▶ **Task to carry out**
Please count the lines in the listing below that contain the string "Given". Reply with the number alone.

(Records from a data source)
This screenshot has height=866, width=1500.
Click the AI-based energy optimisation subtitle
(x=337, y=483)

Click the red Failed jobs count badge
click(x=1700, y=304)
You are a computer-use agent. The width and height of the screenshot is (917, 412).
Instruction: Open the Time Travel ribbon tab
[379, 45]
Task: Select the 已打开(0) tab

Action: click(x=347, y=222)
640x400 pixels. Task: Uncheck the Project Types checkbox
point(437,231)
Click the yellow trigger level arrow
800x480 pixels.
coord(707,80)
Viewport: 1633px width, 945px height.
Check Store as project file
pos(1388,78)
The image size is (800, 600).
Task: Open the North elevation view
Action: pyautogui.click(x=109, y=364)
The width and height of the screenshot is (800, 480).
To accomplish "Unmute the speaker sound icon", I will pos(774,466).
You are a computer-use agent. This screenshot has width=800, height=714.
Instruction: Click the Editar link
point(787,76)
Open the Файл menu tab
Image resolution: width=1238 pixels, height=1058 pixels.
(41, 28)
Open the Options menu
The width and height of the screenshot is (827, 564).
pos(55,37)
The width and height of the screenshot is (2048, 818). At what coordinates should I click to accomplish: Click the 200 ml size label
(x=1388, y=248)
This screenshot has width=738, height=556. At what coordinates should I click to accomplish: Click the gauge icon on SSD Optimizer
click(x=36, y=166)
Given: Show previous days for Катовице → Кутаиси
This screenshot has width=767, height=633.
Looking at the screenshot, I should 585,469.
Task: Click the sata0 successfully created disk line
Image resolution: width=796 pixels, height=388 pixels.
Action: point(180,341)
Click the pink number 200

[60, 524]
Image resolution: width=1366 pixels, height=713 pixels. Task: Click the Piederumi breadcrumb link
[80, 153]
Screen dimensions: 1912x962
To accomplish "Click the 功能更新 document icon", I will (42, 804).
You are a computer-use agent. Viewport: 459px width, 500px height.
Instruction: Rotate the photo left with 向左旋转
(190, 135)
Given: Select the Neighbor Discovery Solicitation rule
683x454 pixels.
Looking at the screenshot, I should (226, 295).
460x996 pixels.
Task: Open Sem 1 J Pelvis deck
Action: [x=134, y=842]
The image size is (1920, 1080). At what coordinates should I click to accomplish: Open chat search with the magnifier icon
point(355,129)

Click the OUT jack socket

▶ **Reply to the task**
2